Council gets spending package

By Joshua Archer
Special to the Aroostook Republican

     City council members met last week to review the 2017 spending package for Caribou.

    After a careful examination of the budget accompanied by city department heads, the evening’s review included few cuts or issues with line item requests.

    The council did ask City Manager Austin Bleess if it was possible to reduce new taxes. Apprehensive about cuts to the budget he did manage to reduce new taxes by $205,000. Leaving new taxes to be $384,000 or approximately 1 mill.

     “I don’t feel the city should continue to neglect our infrastructure. I think we need to get back to paving and chip-sealing our roads like we had been up until about three of four years ago.
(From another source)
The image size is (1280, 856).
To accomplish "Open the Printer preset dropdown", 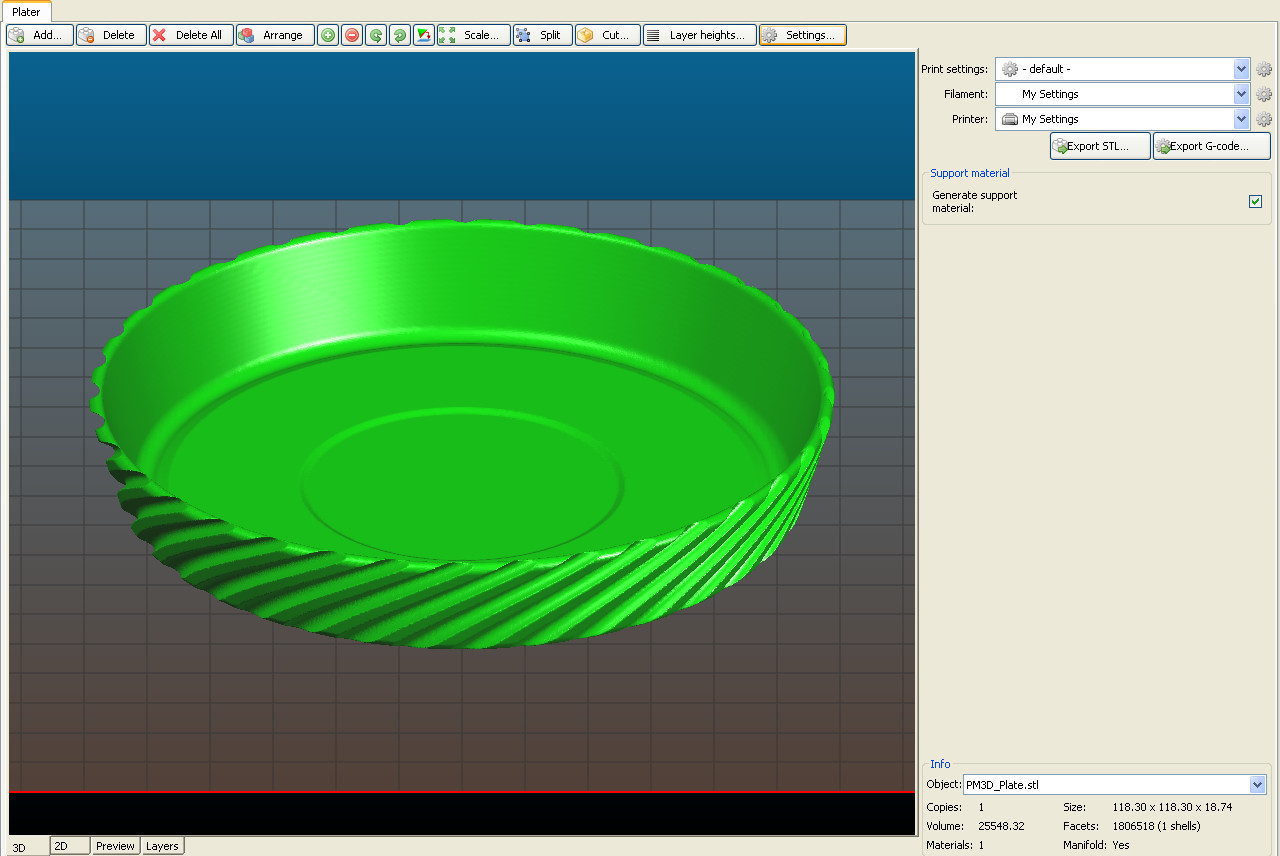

Our capital improvement budgets, we can’t afford to delay on those anymore and cut from there so really it’s going to come down to services and positions in order to meet what the council is looking for,” Bleess said during the Nov. 1 session.

     Councilors suggested wage adjustments for municipal workers so that Caribou can remain competitive with other communities.

     “Non-union staff are not getting an across-the-board increase, but they’re getting market wage-based adjustments based upon the average salary of the same title in communities with populations between 6,000 and 10,000 residents,” Bleess said.

     The Maine Municipal Association does a salary survey with communities across the state to compile a report of what city managers make, as well as police chiefs, fire chiefs and other municipal employees.

     “We’re going to be adjusting our pay scale to the average of what those positions make,” he said.

     In 2008 the city adopted the wage scale and at that time the council said that every two years the wage scale would be adjusted based on the wages of the survey.

     “And that hasn’t happened,” he said. “(The city council is) trying to get back to the program that they adopted in 2008.”

     The city council will meet again to discuss budget matters tonight at 6:30 p.m.